*Consignes*.
(1) Recopiez le passage du texte sur la chaire consacrée aux plantes médicinales en commençant aux mots « Les différentes espèces » et en vous arrêtant après les mots « la maladie d’Alzheimer. ».
(2) Prolongez le texte sur la chaire consacrée aux plantes médicinales en reprenant juste après sa dernière phrase.

*Partie texte*.
---------------

Comprendre comment certaines plantes fabriquent des molécules pharmaceutiques, afin d’implanter ensuite la « recette » dans des microalgues pour une production de médicaments à grande échelle. Voilà le défi auquel s’attaquera la nouvelle Chaire de recherche du Canada sur le métabolisme spécialisé végétal, récemment octroyée à l’Université du Québec à Trois-Rivières (UQTR).
« Près de 60 % des médicaments actuellement utilisés dans le monde sont d’origine végétale. Pourtant, il reste encore beaucoup à faire pour découvrir de quelle façon les plantes médicinales synthétisent des molécules pharmaceutiques. Pour notre part, nous concentrons nos recherches sur les Amaryllidacées, une famille de plantes comprenant notamment les narcisses et les jonquilles », explique la professeure Isabel Desgagné-Penix, titulaire de la Chaire et experte mondiale du métabolisme des plantes.
Les différentes espèces d’Amaryllidacées produisent des alcaloïdes, une classe de molécules souvent utilisées comme médicaments anticholinergiques, analgésiques, anticancéreux ou autres. L’équipe de la Chaire travaillera à comprendre quels sont les acteurs (gènes, enzymes, etc.) et les mécanismes intervenant dans la fabrication de ces alcaloïdes. Les chercheurs s’intéresseront entre autres à la galanthamine, un alcaloïde servant notamment à traiter les symptômes de la maladie d’Alzheimer.

---------------

*Données enregistrées*.
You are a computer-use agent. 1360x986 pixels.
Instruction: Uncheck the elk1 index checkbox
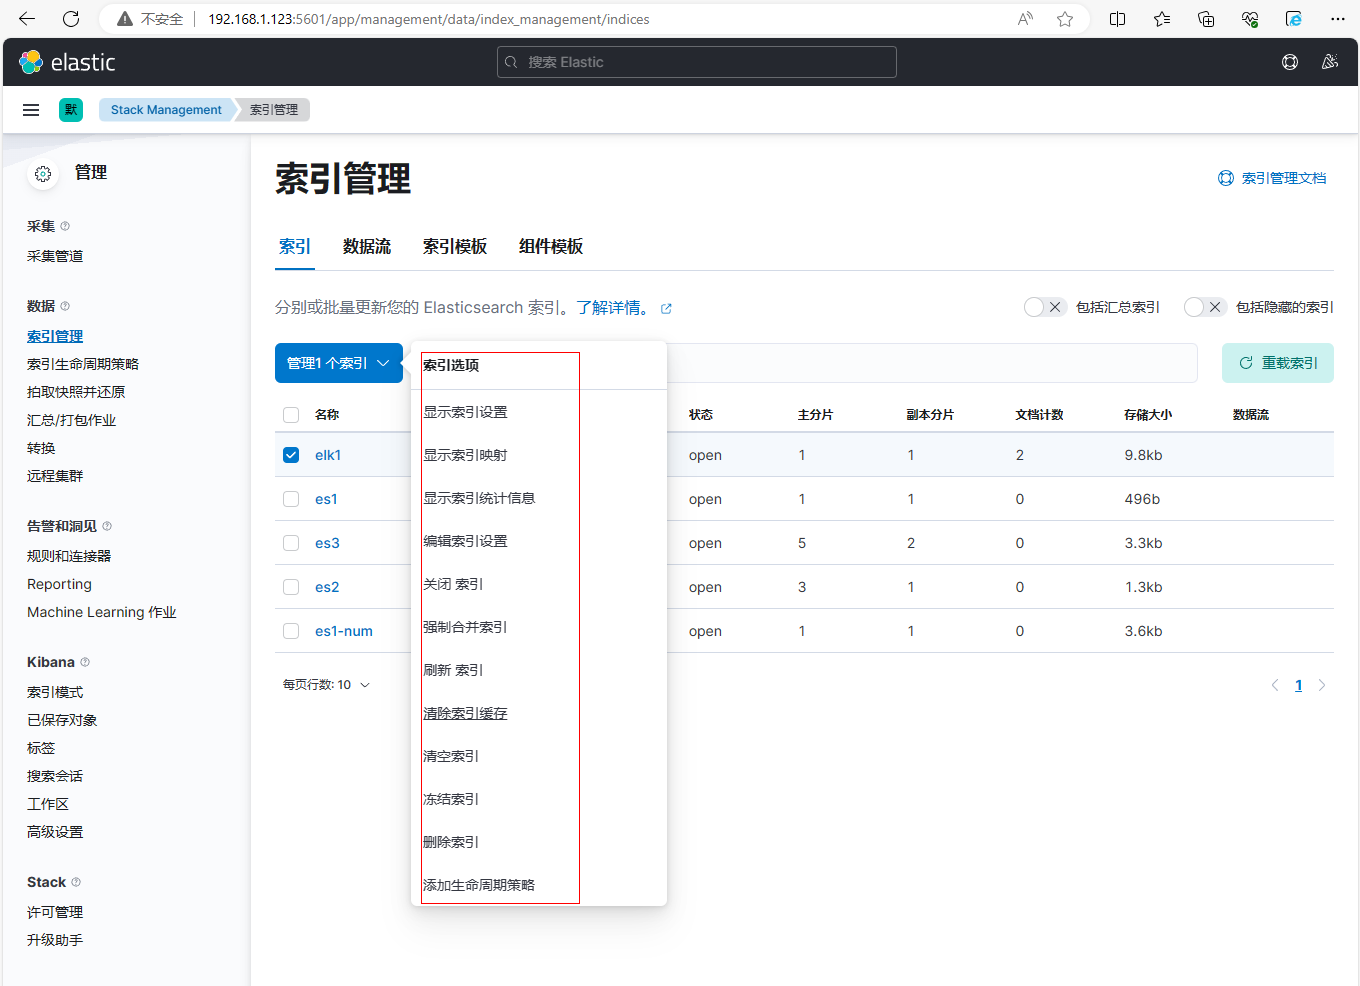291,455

---------------

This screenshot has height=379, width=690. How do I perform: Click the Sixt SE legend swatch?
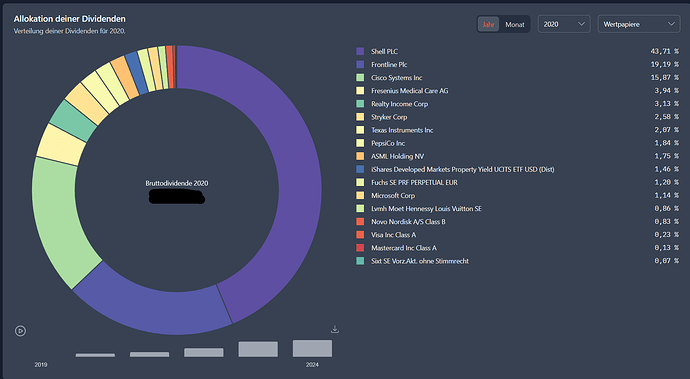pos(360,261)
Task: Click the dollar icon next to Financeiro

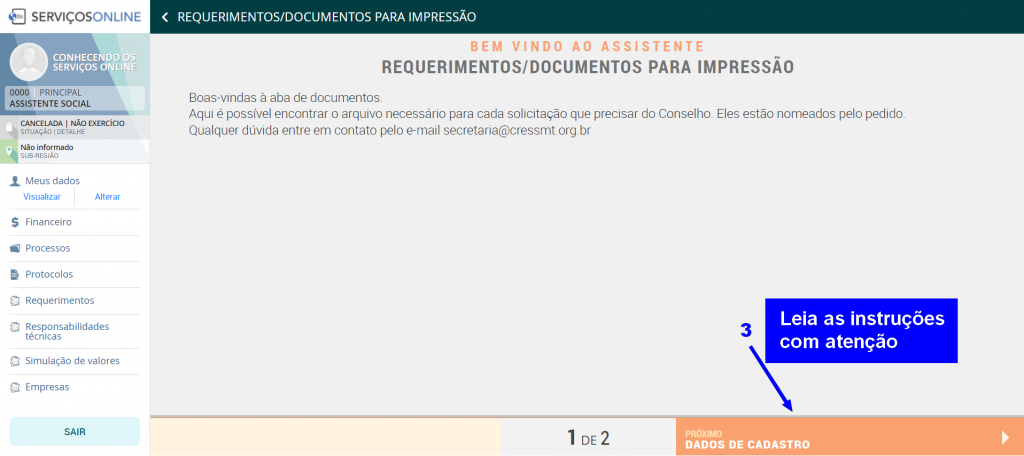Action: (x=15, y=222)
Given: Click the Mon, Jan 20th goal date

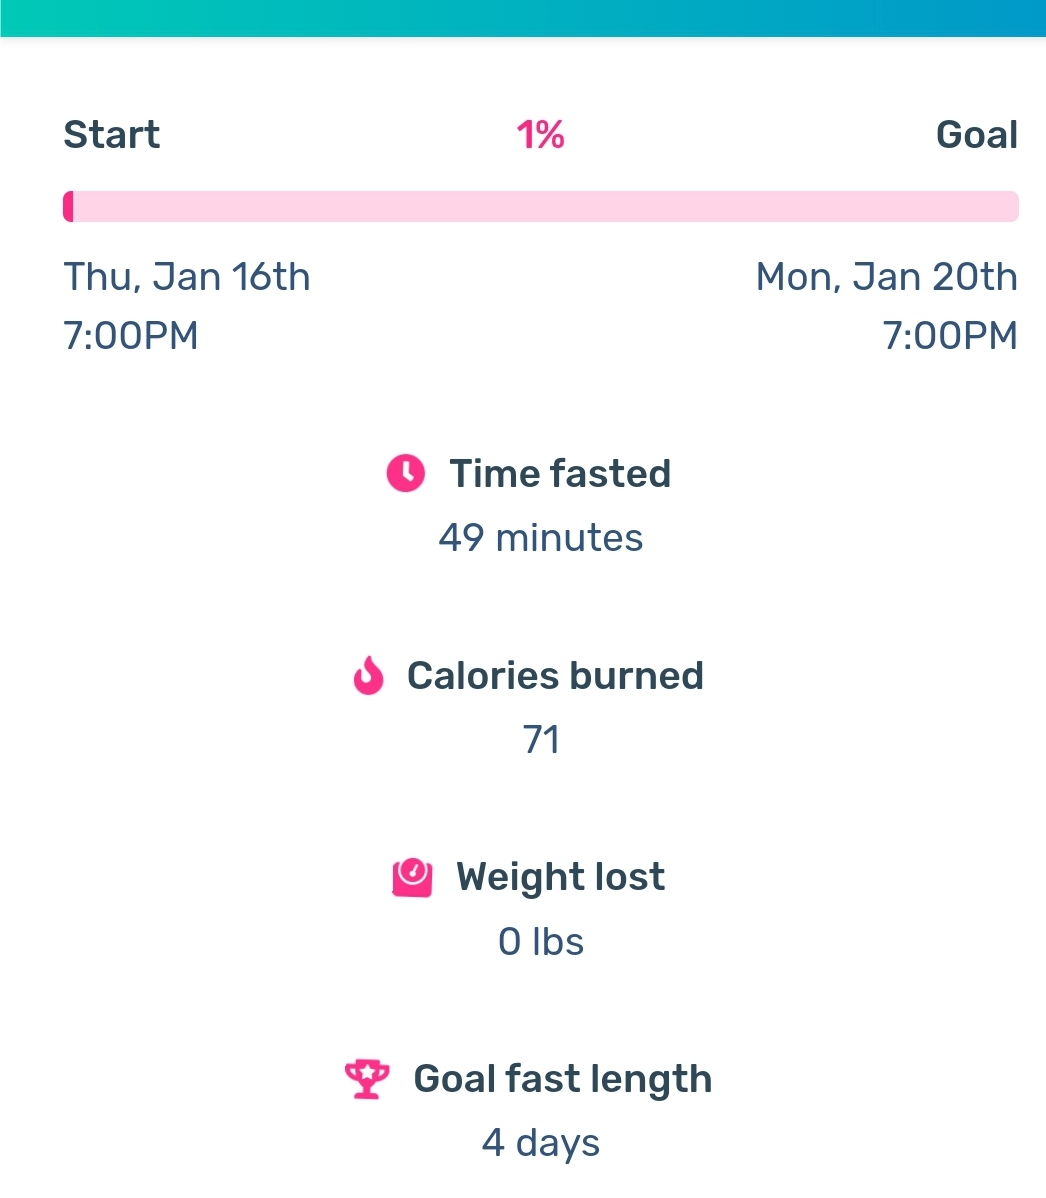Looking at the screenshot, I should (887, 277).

---------------

*Réponses aux consignes*.
(1)
Les différentes espèces d’Amaryllidacées produisent des alcaloïdes, une classe de molécules souvent utilisées comme médicaments anticholinergiques, analgésiques, anticancéreux ou autres. L’équipe de la Chaire travaillera à comprendre quels sont les acteurs (gènes, enzymes, etc.) et les mécanismes intervenant dans la fabrication de ces alcaloïdes. Les chercheurs s’intéresseront entre autres à la galanthamine, un alcaloïde servant notamment à traiter les symptômes de la maladie d’Alzheimer.

(2)
Bio-usine et développement durable
« Une fois que nous aurons trouvé le mode de fabrication d’un alcaloïde, nous l’implanterons dans des microalgues pour qu’elles puissent produire elles-mêmes cette molécule. Contrairement aux plantes, qui ne fabriquent que de très petites quantités d’alcaloïdes, les microalgues sont des bio-usines performantes. Leur biomasse double toutes les 48 heures », précise la professeure Desgagné-Penix.
Outre qu’elles sont des hôtes intéressants pour reproduire la synthèse d’une molécule d’origine végétale, les microalgues contribuent aussi à la réduction des gaz à effet de serre par la photosynthèse. De plus, une fois les alcaloïdes extraits de la biomasse algale, cette dernière peut servir à la production, entre autres, de biocarburants ou d’aliments.
« Le programme de recherche de la professeure Desgagné-Penix est novateur et unique au Canada. Il rendra possible la mise au point de médicaments moins coûteux et d’autres produits d’intérêt, à partir de ressources renouvelables. Il permettra aussi à notre université de se positionner comme chef de file en biologie synthétique, tout en préparant la prochaine génération de professionnels en biochimie des plantes. Félicitations à Isabel Desgagné-Penix pour l’obtention de cette nouvelle chaire, venant souligner le très haut calibre de ses réalisations », de commenter Daniel McMahon, recteur de l’UQTR.
Des subventions totalisant près de 1 M$
Le financement de la nouvelle Chaire de recherche du Canada sur le métabolisme spécialisé végétal, assuré par le Conseil de recherches en sciences naturelles et en génie (CRSNG) du Canada, s’élèvera à 600 000 $ (répartis sur 5 ans). Un montant de 375 001 $, en provenance de la Fondation canadienne pour l’innovation (40 %), du gouvernement du Québec (40 %) et de partenaires de l’industrie (20 %), a aussi été obtenu pour l’acquisition de divers équipements de recherche.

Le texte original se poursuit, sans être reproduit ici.